Outside the cluster of houses, the rest of the island is an impassable jungle, although concrete walls connect it with two more islets where a path affords a remarkably pleasant walk amongst some beautiful tall pine trees.
Our private cottage on Katsura island.
Needless to say, it takes no time before we are noticed by the local residents, who express some interest in our kayaks. With no one in a hurry in a place like this, we are engaged in long friendly conversations about nothing in particular. A hospitable fisherman and his wife soon show their generosity by putting us up in a luxuriant house that the man has built ‘as a hobby’, decorating it with much pine wood from local trees downed by typhoons. It’s a kind of guest house, they say, where they welcome any visitors to the island; they don’t charge any money. Anyway, they say, it’s much better than camping, as there are many mosquitoes. At this point, we’re not sure what to believe, but we graciously accept to stay and take a shower to wash off the sticky salt and sweat off our bodies (the island has electricity and water provided by cables and pipes from the mainland).

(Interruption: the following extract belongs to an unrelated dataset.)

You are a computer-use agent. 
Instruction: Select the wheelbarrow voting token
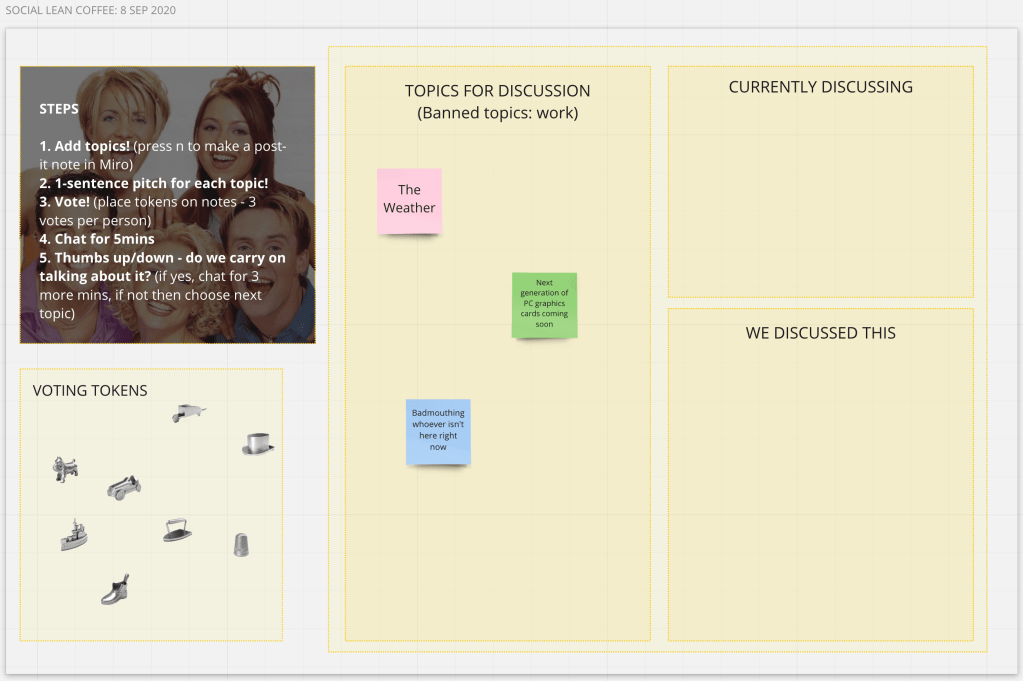point(187,412)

By evening, having explored everywhere one can walk, we retire to our house just as heavy rain showers pour down. We read books and magazines until it’s time for bed; we sleep like rocks through the dark, rainy night.

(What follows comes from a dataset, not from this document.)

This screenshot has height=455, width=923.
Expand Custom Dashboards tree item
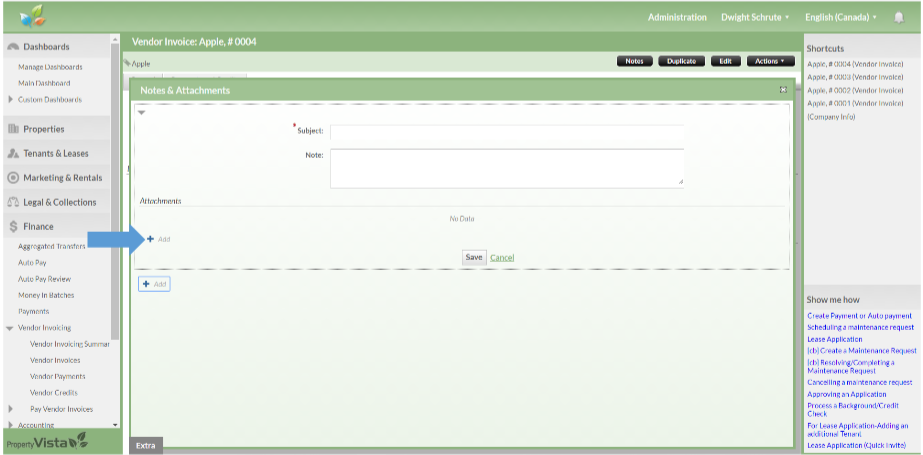tap(11, 99)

Before seven the next morning, the rain and wind have stopped and we are already making preparations for our return trip. We have a tide to catch and have to be at work from three in the afternoon. Our fisherman host is already (or still) up, having worked through the night, and two women stack nets in their small boat, getting ready to go out. We say goodbye to these friendly, relaxed, commonsense people and promise we will someday return.
The way back is a nearly straight line, much of it crossing open water. Along the way we enjoy the sight of several tiny islands such as Nanao-jima. Islands such as this, really just rocks big enough to support a few trees and some brush, are remarkably common in Amakusa. The twisted trees clinging to the rocks give the impression of a full-size bonsai garden.
Mist thickens into a fog-like consistency towards noon and we are on a state of alert as we make the crossing of Hachiman Strait, a fairly busy shipping channel. A foghorn sounds repeatedly from the south, and finaly an enormous Panamanian freighter emerges from the mist on our left. Although we know we are already out of its way, its sheer bulk and the huge bulge of water being pushed ahead of its prow seem intimidating; we feel a tug from our primal instinct to flee. But we hold still and watch it pass. We notice how a kind of fisheye lens perspective effect makes the behemoth look like it’s turning or bending as it passes us. It draws away quickly and disappears again into the mist while we paddle towards shore to resume, for a while, our ordinary lives.